# heater size?



## Badfish (Oct 25, 2009)

I'm not sure of the wattage of my biggest heater, but my roomies like to keep it cold at night. I think my biggest heater stopped working as wall so i added an on heater that came with a ten gallon setup not sure of its wattage either. But what's a good wattage to go with to keep a 30gal at about 82 degrees. I think that why the biggest one stopped working as well is because i had to keep it on high to maintain 82.


----------



## mdmorash (Jul 4, 2009)

I have a 55 gallon tank and I use one that is 250 watts.
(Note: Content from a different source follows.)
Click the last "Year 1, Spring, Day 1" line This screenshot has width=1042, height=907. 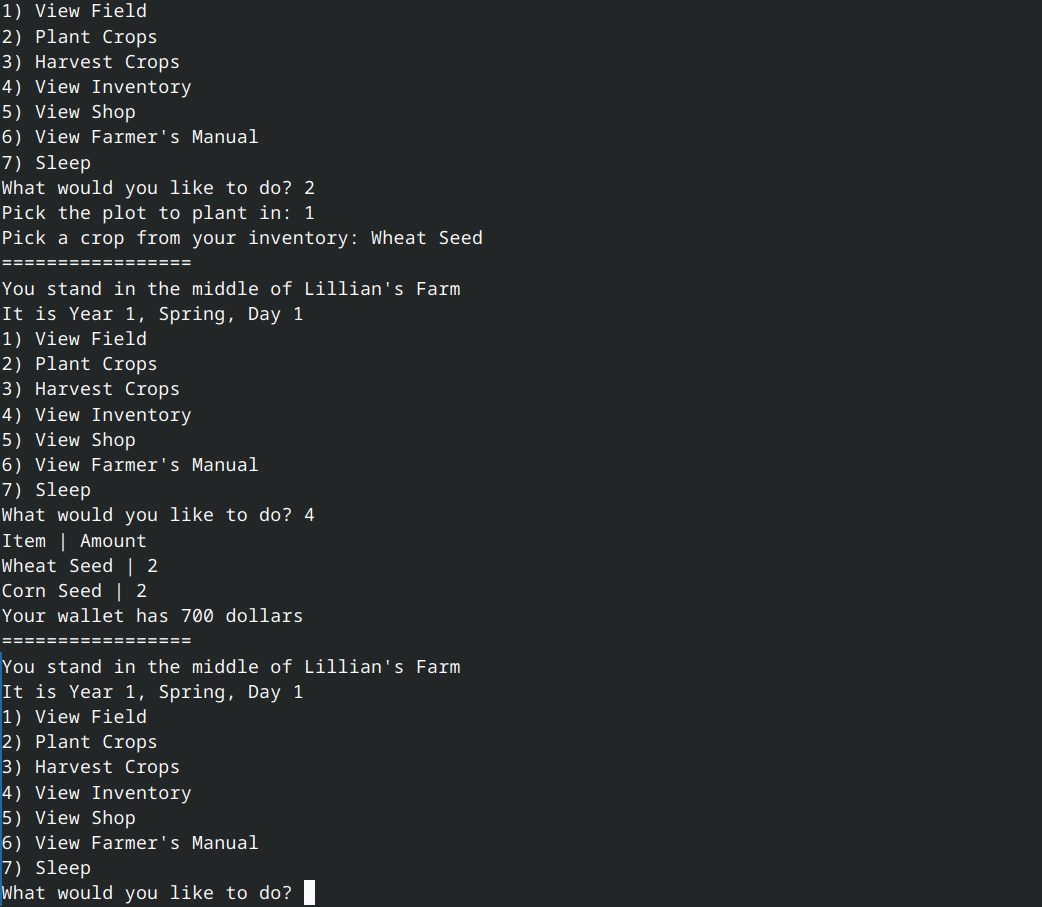pos(152,692)
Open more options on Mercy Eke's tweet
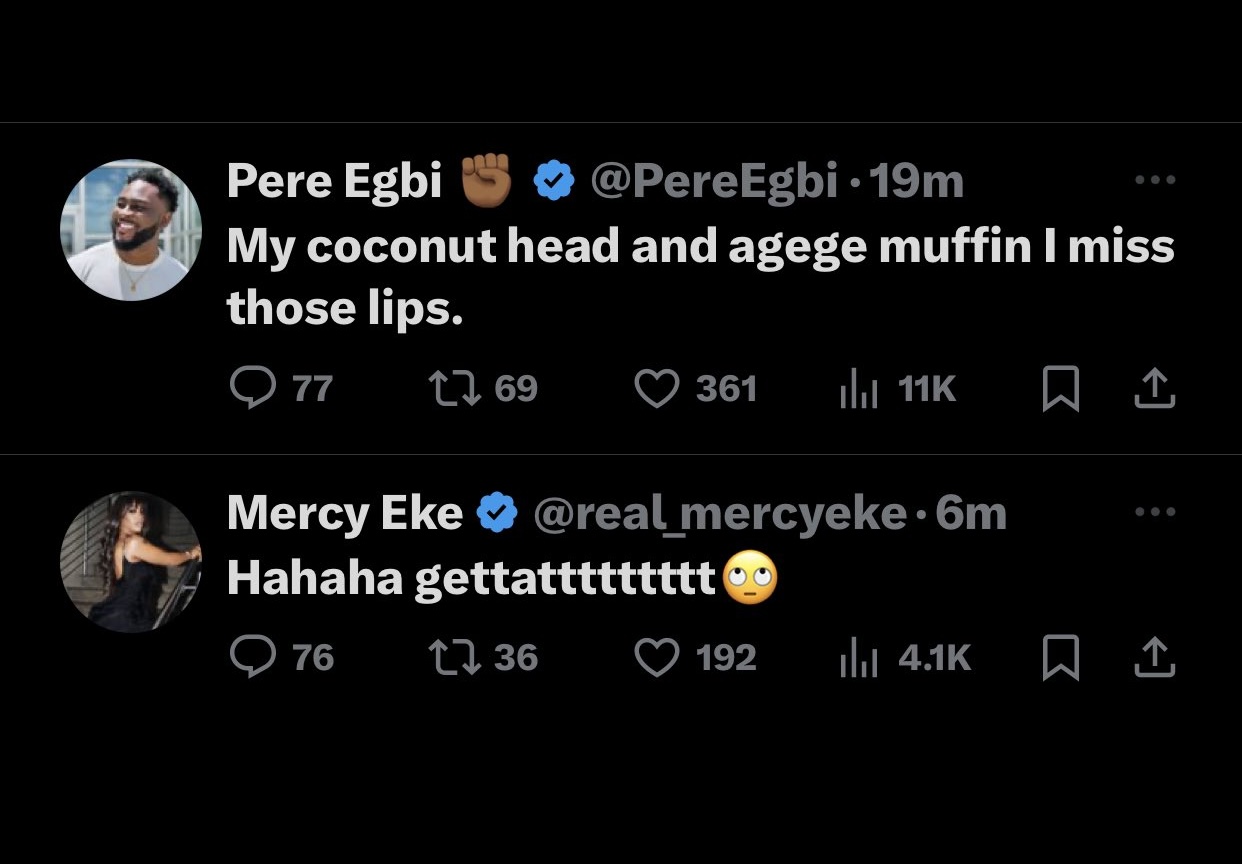This screenshot has width=1242, height=864. (1155, 512)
My apartment is drafty as hell  but the 250 keeps my Cichlid's toasty and happy. I'd say 150 watt heater should be fine for your 30 gallon.


----------



## aquaman (Feb 16, 2009)

mdmorash said:


> I have a 55 gallon tank and I use one that is 250 watts. My apartment is drafty as hell  but the 250 keeps my Cichlid's toasty and happy. I'd say 150 watt heater should be fine for your 30 gallon.
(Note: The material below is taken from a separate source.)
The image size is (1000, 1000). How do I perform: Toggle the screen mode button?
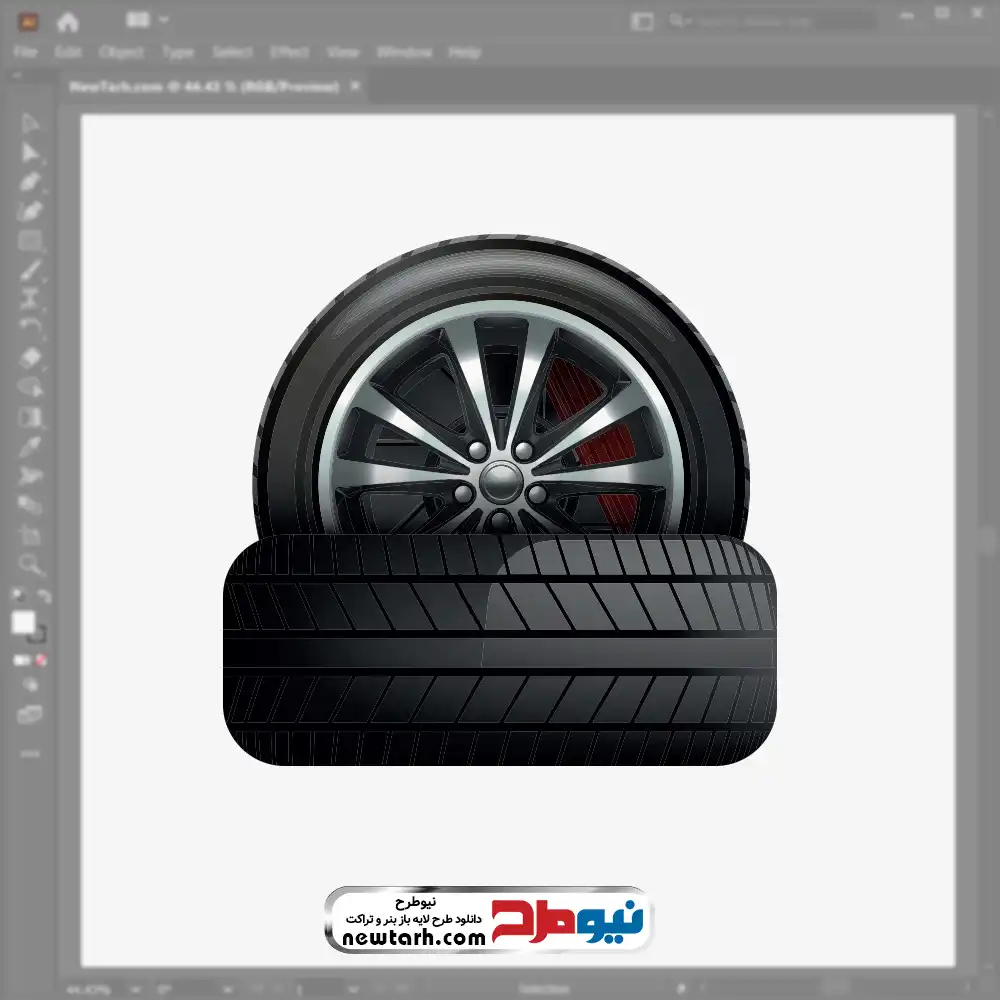pos(30,714)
I agree & would also keep the 10 gallon one in the tank to. Set the 10 gallon heater about 5 degrees less then the larger heater. Then if the larger heater goes bad your temp will not fall lower then 5 degrees and you will now it is time for a new heater.


----------



## Badfish (Oct 25, 2009)

Thanks,
yea my room is drafty as hell too. How long will it take for the temp to drop


----------



## aquaman (Feb 16, 2009)

If it is cool, you will see the temp drop within 12 hours.


----------